TO DO >> Set down every record below exactly as written.

[Source data]
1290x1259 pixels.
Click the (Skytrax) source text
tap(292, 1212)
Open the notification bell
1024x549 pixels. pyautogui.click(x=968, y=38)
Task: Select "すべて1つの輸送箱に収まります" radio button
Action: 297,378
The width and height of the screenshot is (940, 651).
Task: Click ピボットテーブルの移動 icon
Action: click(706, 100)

RESPONSE AREA >>
1290x1259 pixels.
Click the (Skytrax) source text
tap(292, 1212)
Open the notification bell
1024x549 pixels. pyautogui.click(x=968, y=38)
Task: Select "すべて1つの輸送箱に収まります" radio button
Action: 297,378
The width and height of the screenshot is (940, 651).
Task: Click ピボットテーブルの移動 icon
Action: click(706, 100)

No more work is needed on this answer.